● **Stored records**:
────────────────────
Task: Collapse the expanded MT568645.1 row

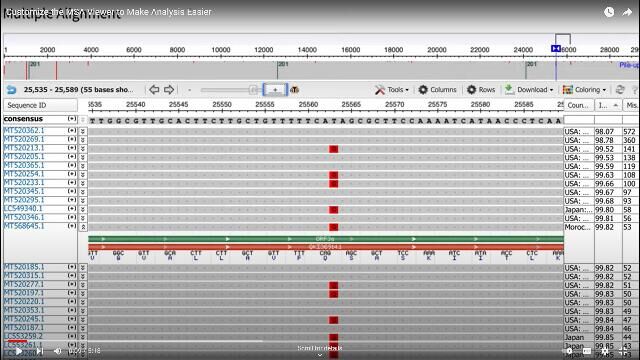Action: [83, 227]
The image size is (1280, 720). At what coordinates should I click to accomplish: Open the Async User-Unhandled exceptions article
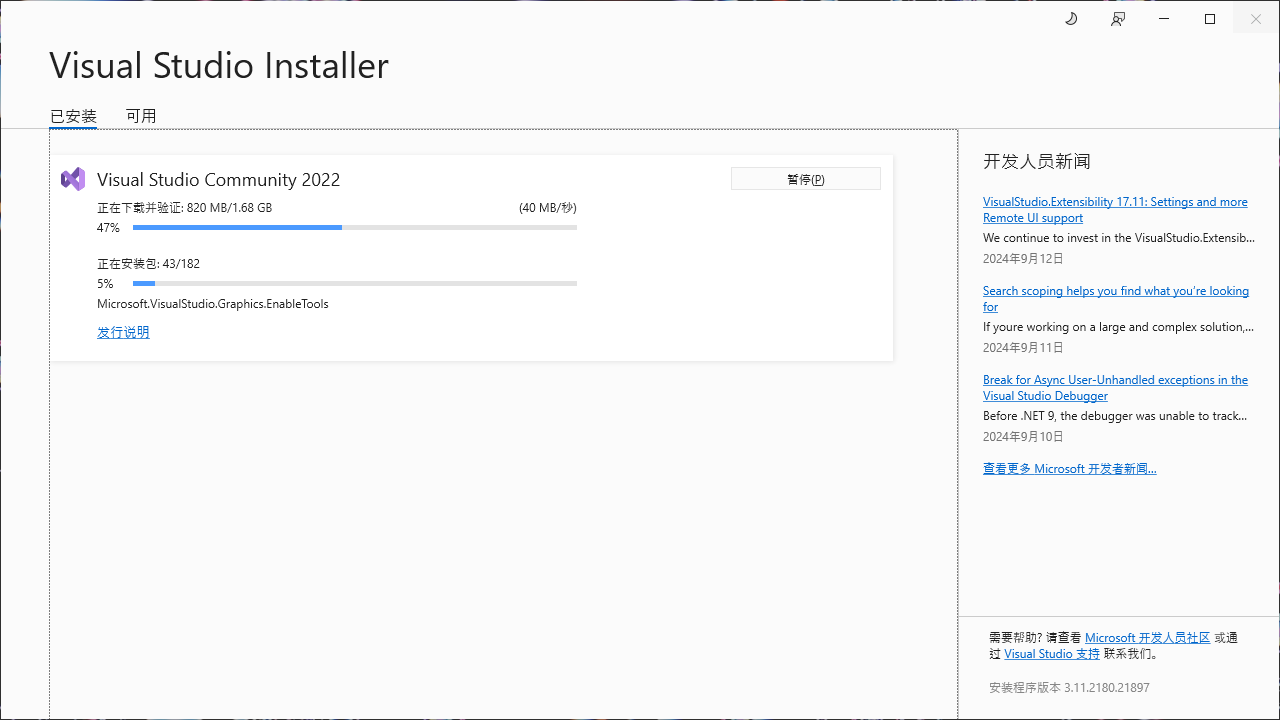[1115, 387]
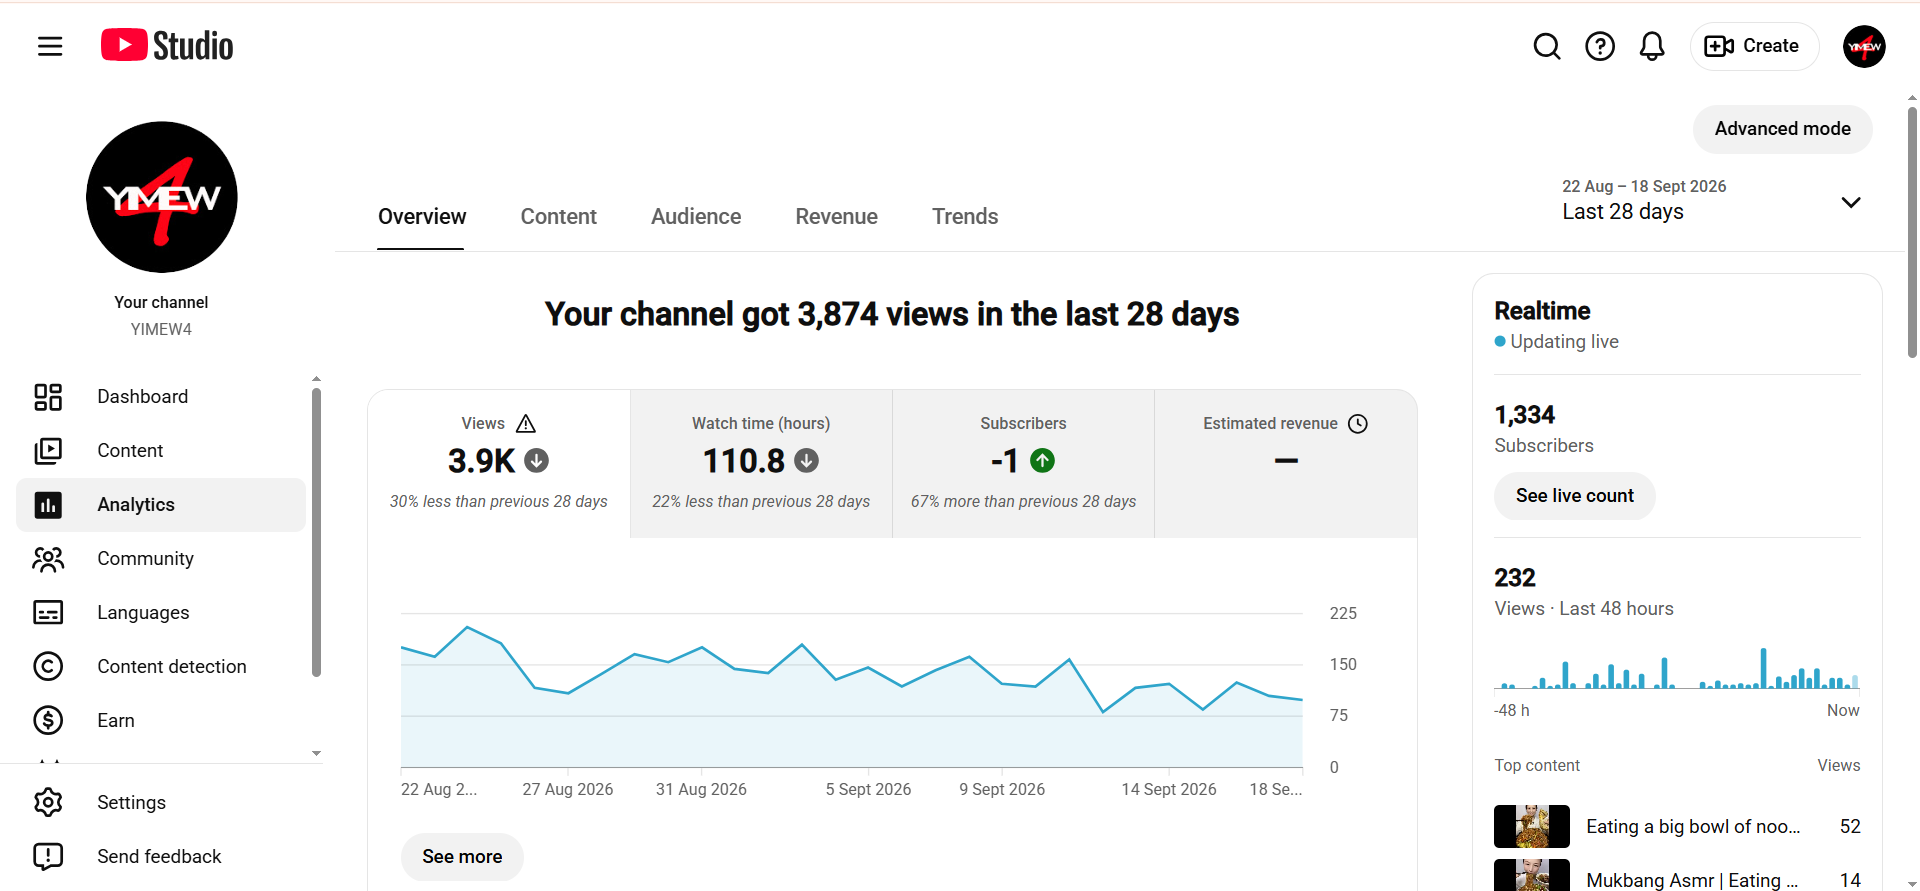Click the search magnifier icon
This screenshot has width=1920, height=891.
pyautogui.click(x=1547, y=46)
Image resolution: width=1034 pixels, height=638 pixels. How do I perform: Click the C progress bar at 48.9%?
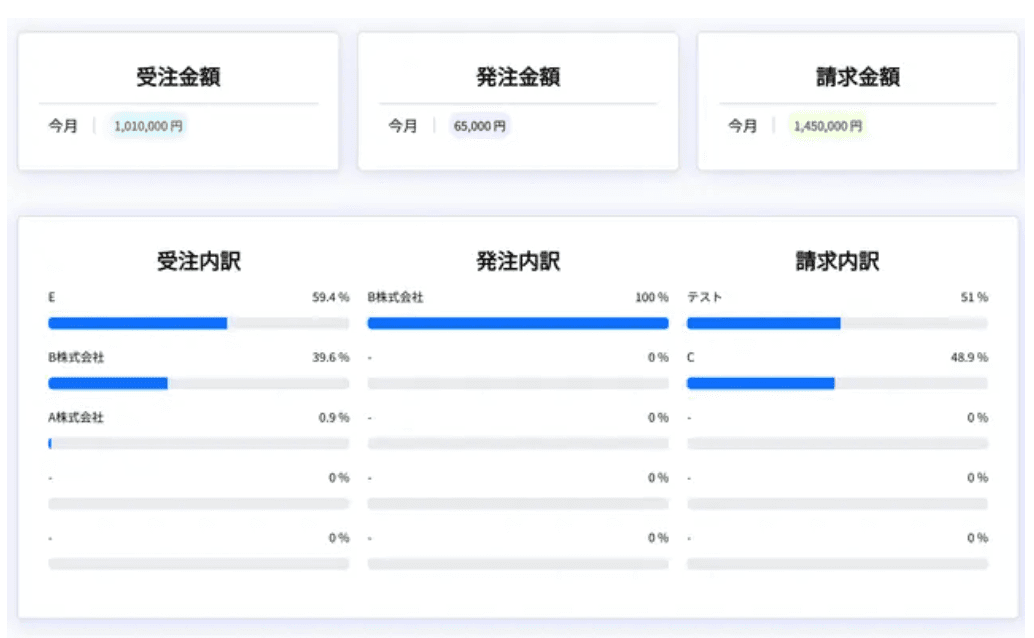[837, 383]
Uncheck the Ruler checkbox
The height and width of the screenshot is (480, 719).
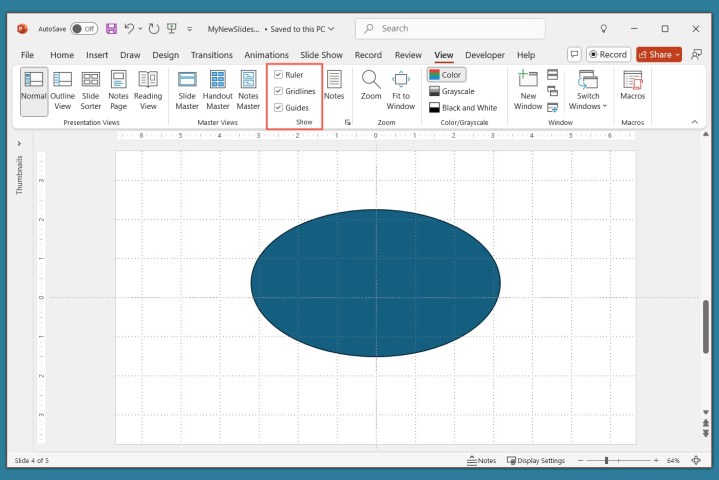278,75
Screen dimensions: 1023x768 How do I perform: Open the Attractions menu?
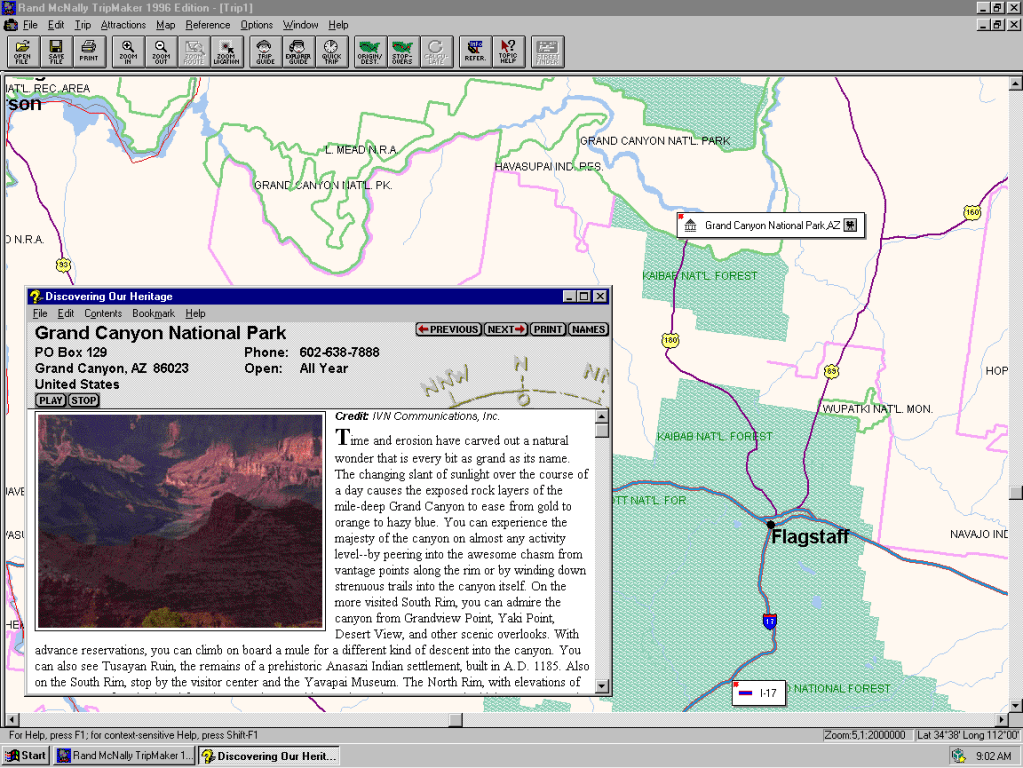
────────────────────
● **Task details**: Render every line of the records above as a Markdown table with the columns Row and Line, numbering the rows and skipping blank lines. Leave the pictures out.

● **Correct response**:
| Row | Line |
|---|---|
| 1 | Task: Collapse the expanded MT568645.1 row |
| 2 | Action: [83, 227] |
| 3 | The image size is (1280, 720). At what coordinates should I click to accomplish: Open the Async User-Unhandled exceptions article |
| 4 | [1115, 387] |
| 5 | Click the search magnifier icon |
| 6 | This screenshot has width=1920, height=891. |
| 7 | pyautogui.click(x=1547, y=46) |
| 8 | Image resolution: width=1034 pixels, height=638 pixels. How do I perform: Click the C progress bar at 48.9%? |
| 9 | [837, 383] |
| 10 | Uncheck the Ruler checkbox |
| 11 | The height and width of the screenshot is (480, 719). |
| 12 | 278,75 |
| 13 | Screen dimensions: 1023x768 How do I perform: Open the Attractions menu? |